Today is Blog Action Day 2010, the "action" global bloggers are invited to take is to promote awareness of global water issues: its scarcity, its contamination, its political and strategic significance in pressure points like Darfur and at the Israeli-Palestinian stand off. According to the U.N., almost a billion people on the planet don’t have access to clean, safe drinking water, and unsafe water and lack of basic sanitation cause 80 percent of diseases and kill more people every year than all forms of violence, including war. According to Blog Action figures, "Children are especially vulnerable, as their bodies aren't strong enough to fight diarrhea, dysentery and other illnesses." The U.N. predicts that one tenth of the global disease burden could be prevented simply by improving water supply and sanitation.
While we're on the subject of hydration, another life-giving force is celebrated tomorrow, hence worth noting today: World Food Day. Taking note the global event at the Vatican, Pope Benedict XVI called out the overstuffed in the overdeveloped world where we get to maintain simultaneously gluttonous and stingy practices related to the global food supply. "Everyone – from individuals to the organizations of civil society, States and international institutions – needs to give priority to one of the most urgent goals for the human family: freedom from hunger. In order to achieve freedom from hunger it is necessary to ensure not only that enough food is available, but also that everyone has daily access to it: this means promoting whatever resources and infrastructures are necessary in order to sustain production and distribution on a scale sufficient to guarantee fully the right to food."

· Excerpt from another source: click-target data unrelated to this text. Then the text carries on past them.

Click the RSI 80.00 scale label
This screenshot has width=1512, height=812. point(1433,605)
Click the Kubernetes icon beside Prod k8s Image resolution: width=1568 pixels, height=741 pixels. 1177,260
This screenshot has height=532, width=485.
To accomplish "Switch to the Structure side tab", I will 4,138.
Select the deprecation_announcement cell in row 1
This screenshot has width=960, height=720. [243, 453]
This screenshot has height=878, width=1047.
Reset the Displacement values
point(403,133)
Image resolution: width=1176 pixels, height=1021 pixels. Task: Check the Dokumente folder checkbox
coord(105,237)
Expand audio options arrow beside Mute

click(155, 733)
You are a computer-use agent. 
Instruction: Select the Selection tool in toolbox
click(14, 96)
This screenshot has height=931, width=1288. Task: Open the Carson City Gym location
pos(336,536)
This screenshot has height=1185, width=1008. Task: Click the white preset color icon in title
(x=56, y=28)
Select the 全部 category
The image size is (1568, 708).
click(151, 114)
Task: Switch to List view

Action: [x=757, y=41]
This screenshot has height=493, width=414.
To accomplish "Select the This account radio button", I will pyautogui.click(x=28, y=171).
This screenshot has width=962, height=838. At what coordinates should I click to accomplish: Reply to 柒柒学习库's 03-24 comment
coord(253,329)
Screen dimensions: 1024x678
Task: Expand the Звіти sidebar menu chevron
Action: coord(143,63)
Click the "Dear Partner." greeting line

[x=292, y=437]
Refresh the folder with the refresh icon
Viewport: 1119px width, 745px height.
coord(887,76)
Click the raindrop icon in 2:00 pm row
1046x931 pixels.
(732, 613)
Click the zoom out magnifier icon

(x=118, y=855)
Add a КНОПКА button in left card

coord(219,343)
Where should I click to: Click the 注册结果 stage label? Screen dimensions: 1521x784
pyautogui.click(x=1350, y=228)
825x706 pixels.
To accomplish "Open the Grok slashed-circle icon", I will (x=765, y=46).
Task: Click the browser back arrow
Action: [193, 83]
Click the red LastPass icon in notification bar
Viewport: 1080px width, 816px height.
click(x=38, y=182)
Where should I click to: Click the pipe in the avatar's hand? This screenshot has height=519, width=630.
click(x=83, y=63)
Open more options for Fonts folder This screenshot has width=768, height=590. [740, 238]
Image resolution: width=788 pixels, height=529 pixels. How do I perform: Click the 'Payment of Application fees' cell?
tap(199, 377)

The pope called for short term aid aimed at immediate reduction of hunger-related misery but also emphasized long-term strategies and reforms aimed at restoring agricultural production and finally obliterating the problem of hunger. His message included useful reminders of the church's sense of "authentic human development," meant to complement a comprehensive understanding of human dignity within economic development versus a mere attention to responding to material want. As in previous papal statements on development, Pope Benedict reminded agents of development of the necessity to respect, even enhance the personal and cultural autonomy of people and communities who are the presumed beneficiaries of development efforts: "Individuals, peoples and countries must be allowed to shape their own development, taking advantage of external assistance in accordance with priorities and concepts rooted in their traditional techniques, in their culture, in their religious patrimony and in the wisdom passed on from generation to generation within the family."